INFORMATION SHOWN Start Marker
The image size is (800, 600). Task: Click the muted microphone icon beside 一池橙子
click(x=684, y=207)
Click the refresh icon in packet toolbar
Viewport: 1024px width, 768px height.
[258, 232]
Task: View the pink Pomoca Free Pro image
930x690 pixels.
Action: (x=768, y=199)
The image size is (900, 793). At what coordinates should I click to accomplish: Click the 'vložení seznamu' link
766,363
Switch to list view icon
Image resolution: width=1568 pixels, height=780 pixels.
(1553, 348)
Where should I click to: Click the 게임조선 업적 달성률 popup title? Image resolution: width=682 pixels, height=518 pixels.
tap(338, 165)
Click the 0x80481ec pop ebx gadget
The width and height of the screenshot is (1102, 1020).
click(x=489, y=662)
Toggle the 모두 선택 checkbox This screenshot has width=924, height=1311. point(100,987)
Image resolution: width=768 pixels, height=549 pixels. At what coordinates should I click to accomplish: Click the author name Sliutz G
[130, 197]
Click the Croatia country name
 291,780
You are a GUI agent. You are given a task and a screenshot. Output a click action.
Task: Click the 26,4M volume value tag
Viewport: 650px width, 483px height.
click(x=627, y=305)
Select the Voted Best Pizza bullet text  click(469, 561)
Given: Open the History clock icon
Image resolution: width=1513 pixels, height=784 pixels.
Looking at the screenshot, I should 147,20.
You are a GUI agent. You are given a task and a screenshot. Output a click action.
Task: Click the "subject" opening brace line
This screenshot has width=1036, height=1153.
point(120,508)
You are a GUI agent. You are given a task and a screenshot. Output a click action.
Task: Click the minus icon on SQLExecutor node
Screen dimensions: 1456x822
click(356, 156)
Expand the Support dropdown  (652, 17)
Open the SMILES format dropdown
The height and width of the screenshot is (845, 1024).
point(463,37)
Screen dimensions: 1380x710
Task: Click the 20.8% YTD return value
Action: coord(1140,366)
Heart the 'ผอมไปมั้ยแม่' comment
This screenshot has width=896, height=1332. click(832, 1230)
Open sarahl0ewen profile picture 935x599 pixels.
INFORMATION SHOWN End Marker
**YOUR INSTRUCTIONS**
Write out only what runs from the line holding "Heart the 'ผอมไปมั้ยแม่' comment" through the last line of the records, exactly as shown.

**RESULT OF THIS TASK**
Heart the 'ผอมไปมั้ยแม่' comment
This screenshot has width=896, height=1332. click(832, 1230)
Open sarahl0ewen profile picture 935x599 pixels.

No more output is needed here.